**Short task**. Could you rewrite the listing from the line with "Task: Click the Equipment tools icon" through the end of the listing, replacing "scrollbar" with "scroll bar" and keeping everything else unchanged? Leave the pictures out of your answer.

┌────────

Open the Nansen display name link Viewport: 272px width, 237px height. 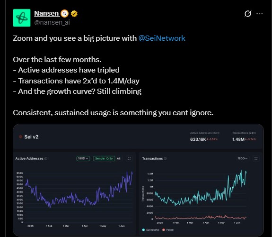[x=46, y=13]
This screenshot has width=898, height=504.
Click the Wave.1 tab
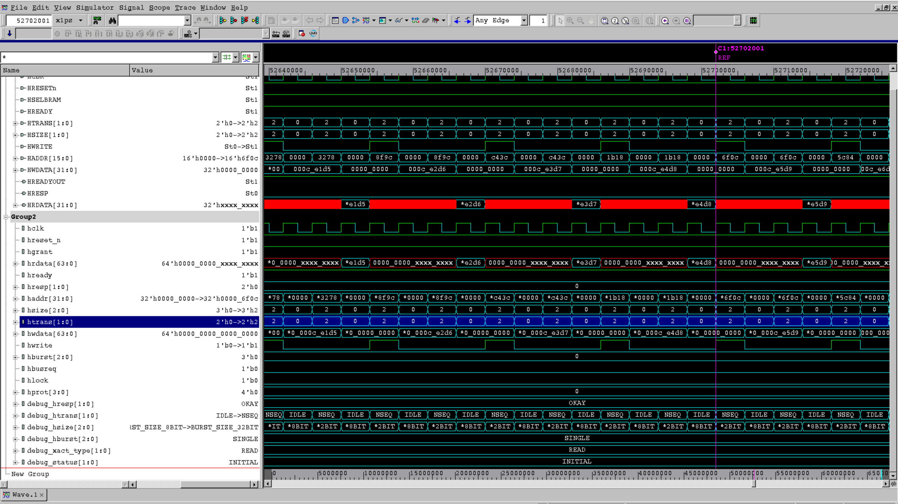point(24,495)
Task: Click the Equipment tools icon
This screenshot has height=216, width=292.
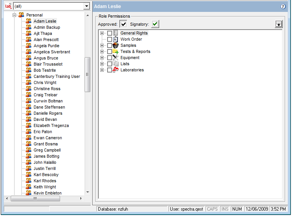Action: click(116, 58)
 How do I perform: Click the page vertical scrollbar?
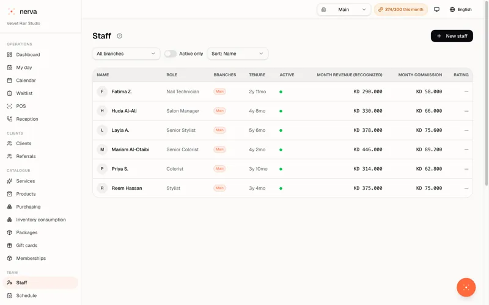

└────────

**The result**.
Task: Click the Equipment tools icon
This screenshot has height=216, width=292.
Action: click(116, 58)
 How do I perform: Click the page vertical scroll bar?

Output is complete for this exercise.